Exercise materials.

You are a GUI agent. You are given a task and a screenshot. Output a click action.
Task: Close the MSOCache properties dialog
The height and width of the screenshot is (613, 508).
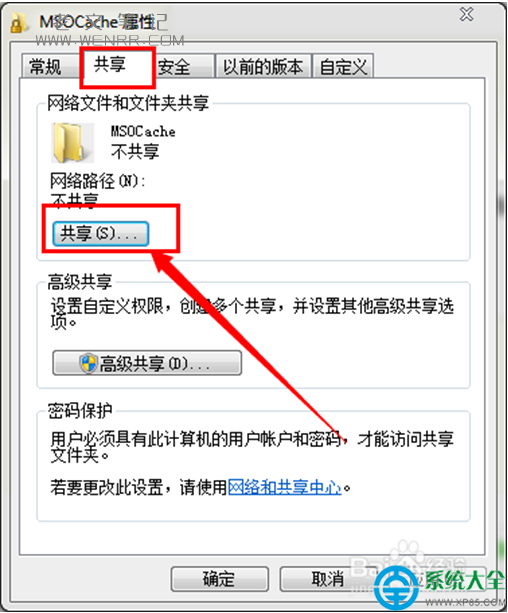pos(467,15)
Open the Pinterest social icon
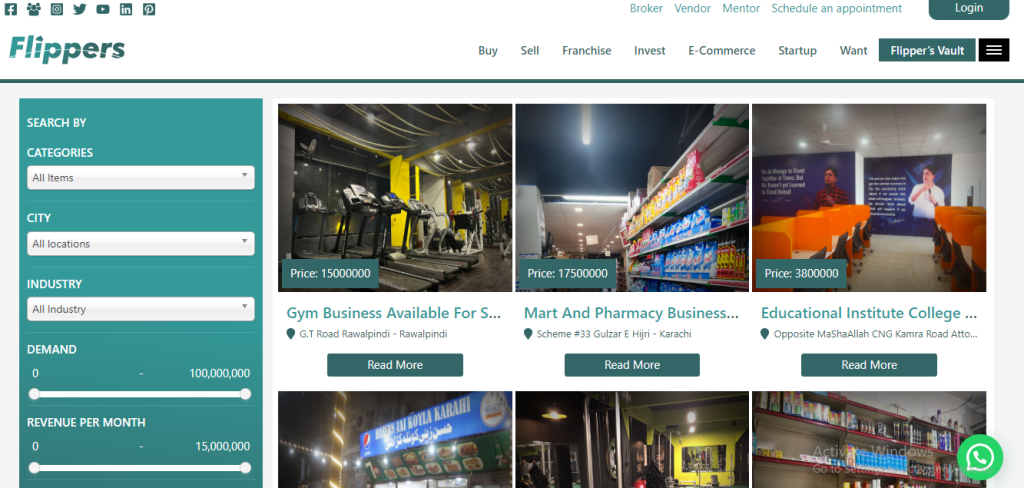Image resolution: width=1024 pixels, height=488 pixels. click(149, 9)
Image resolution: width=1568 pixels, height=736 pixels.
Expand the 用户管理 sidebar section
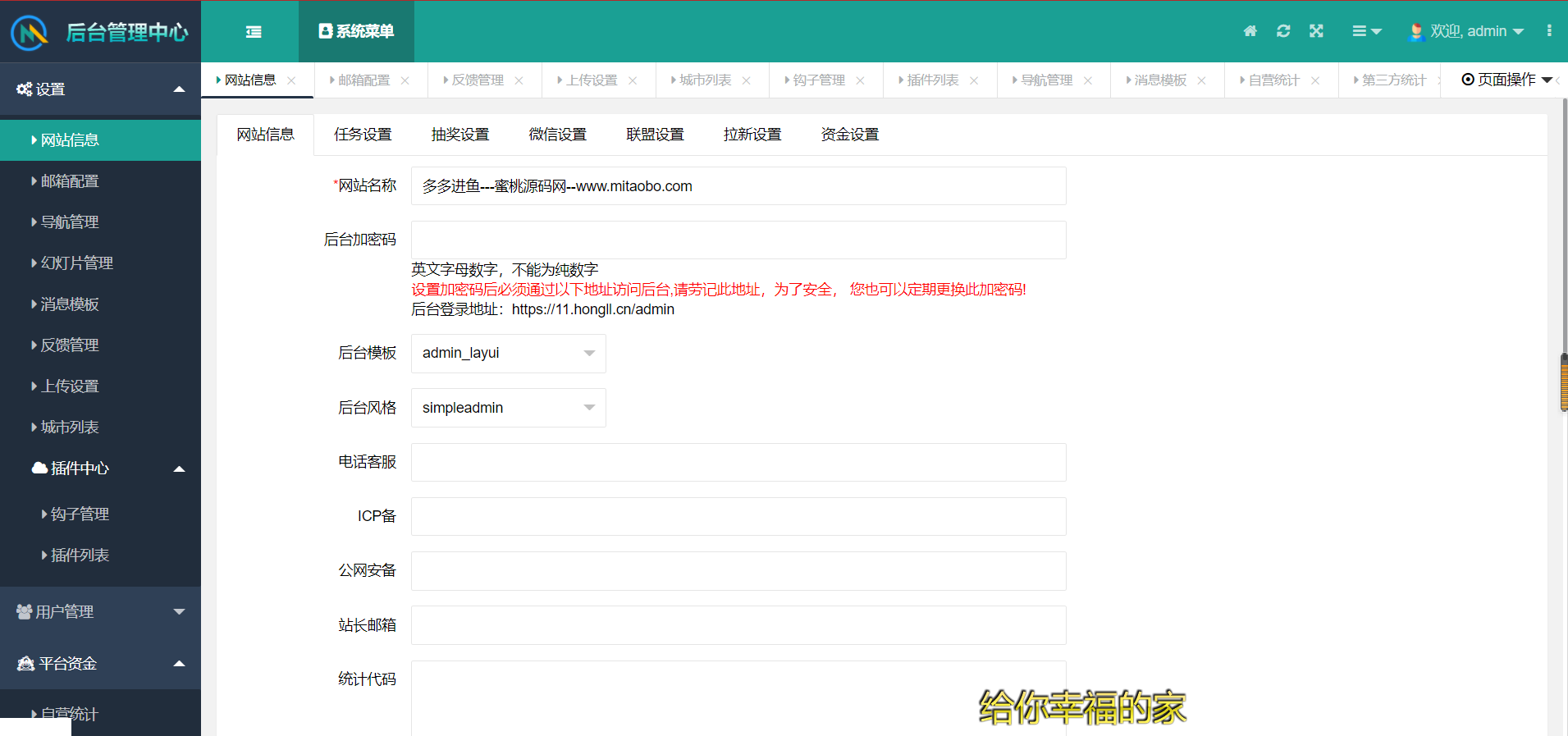click(x=100, y=612)
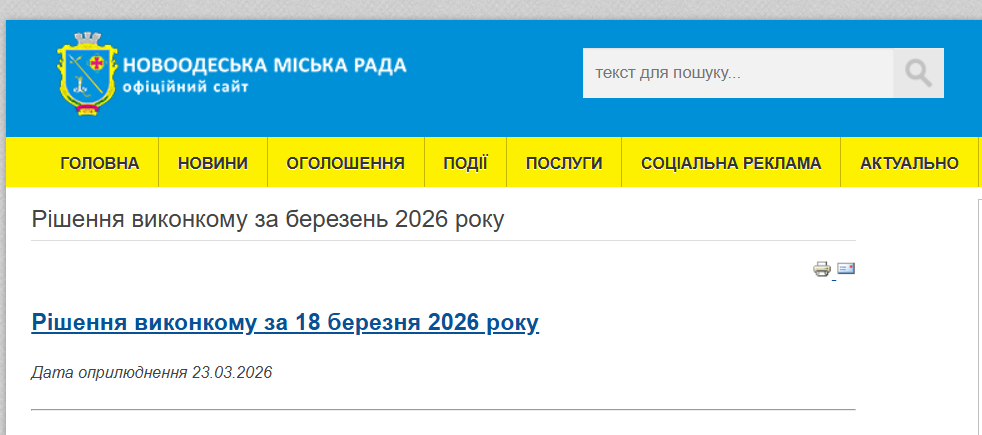
Task: Click the horizontal divider below the publication date
Action: point(443,409)

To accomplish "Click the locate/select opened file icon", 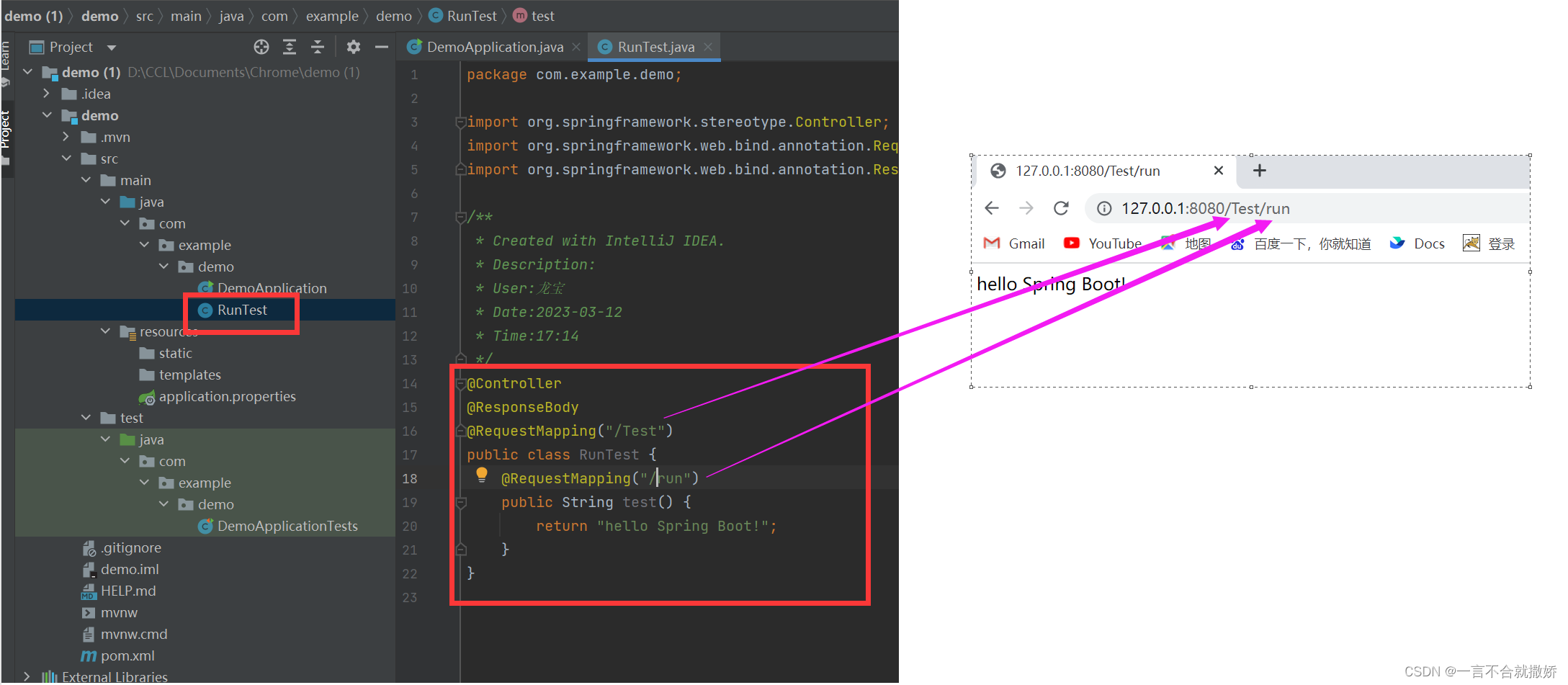I will coord(261,48).
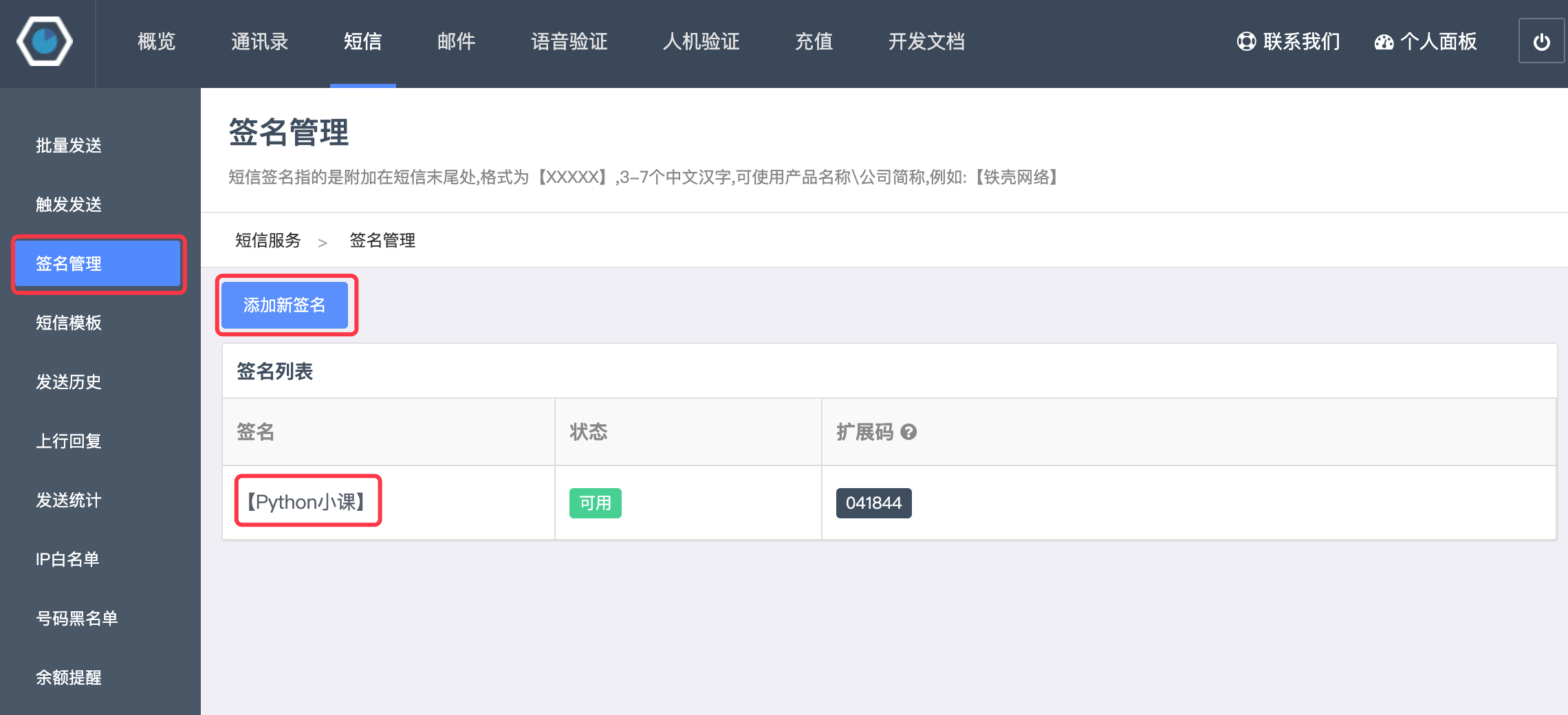This screenshot has height=715, width=1568.
Task: Click the hexagon logo icon
Action: point(45,42)
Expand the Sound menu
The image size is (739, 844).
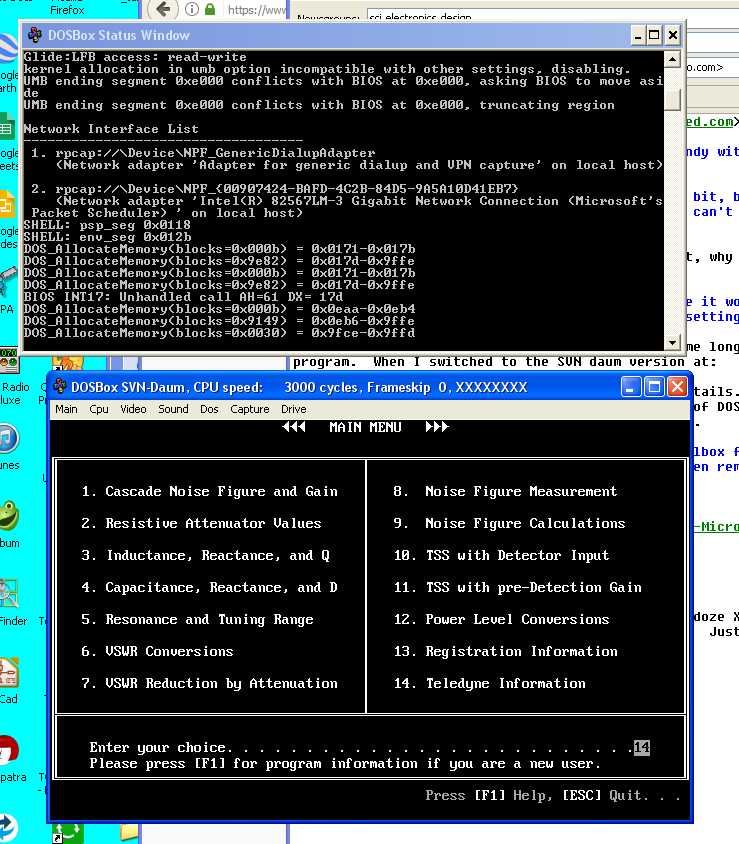click(173, 409)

What the task requires. The lines running from the beginning of the listing above through the line that holds "Image resolution: width=1568" are to be duplicated exactly, both ends kept, pictures omitted.

Result for this exercise.
You are a GUI agent. You are given a task and a screenshot. Output a click action.
Task: Close the MSOCache properties dialog
The height and width of the screenshot is (613, 508).
pos(467,15)
Open the Pinterest social icon
Image resolution: width=1024 pixels, height=488 pixels. click(149, 9)
Image resolution: width=1568 pixels, height=736 pixels.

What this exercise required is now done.